How to complete this task ::
Write each line again exactly as it is, from the opening line of the records below through the one containing "Given: Click the", and add nothing.

Stored records
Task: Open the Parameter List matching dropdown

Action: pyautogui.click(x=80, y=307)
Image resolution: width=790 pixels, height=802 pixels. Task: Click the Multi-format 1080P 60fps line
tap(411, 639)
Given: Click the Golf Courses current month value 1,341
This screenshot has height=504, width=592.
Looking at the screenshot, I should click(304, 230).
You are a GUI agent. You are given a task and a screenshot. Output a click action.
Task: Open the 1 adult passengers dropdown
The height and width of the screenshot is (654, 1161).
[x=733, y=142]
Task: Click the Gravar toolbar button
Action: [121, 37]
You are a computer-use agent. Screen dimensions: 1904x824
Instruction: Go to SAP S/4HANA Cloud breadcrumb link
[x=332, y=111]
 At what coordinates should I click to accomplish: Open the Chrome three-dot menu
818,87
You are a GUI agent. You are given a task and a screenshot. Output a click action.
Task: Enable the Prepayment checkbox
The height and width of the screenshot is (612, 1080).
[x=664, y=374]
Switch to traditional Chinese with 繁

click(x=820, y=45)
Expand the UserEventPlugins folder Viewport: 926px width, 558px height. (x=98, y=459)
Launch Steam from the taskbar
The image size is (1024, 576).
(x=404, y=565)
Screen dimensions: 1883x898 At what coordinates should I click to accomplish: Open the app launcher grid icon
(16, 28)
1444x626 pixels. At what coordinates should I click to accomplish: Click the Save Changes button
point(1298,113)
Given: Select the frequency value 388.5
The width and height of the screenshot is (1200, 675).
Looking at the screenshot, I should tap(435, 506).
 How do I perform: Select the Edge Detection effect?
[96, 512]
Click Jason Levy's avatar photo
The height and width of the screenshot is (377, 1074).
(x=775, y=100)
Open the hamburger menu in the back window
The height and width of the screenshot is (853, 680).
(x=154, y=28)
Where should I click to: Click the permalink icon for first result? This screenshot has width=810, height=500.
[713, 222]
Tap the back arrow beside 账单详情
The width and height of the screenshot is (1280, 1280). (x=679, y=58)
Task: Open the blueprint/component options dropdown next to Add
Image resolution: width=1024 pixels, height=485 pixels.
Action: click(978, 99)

Expected answer ::
Task: Open the Parameter List matching dropdown

Action: pyautogui.click(x=80, y=307)
Image resolution: width=790 pixels, height=802 pixels. Task: Click the Multi-format 1080P 60fps line
tap(411, 639)
Given: Click the Golf Courses current month value 1,341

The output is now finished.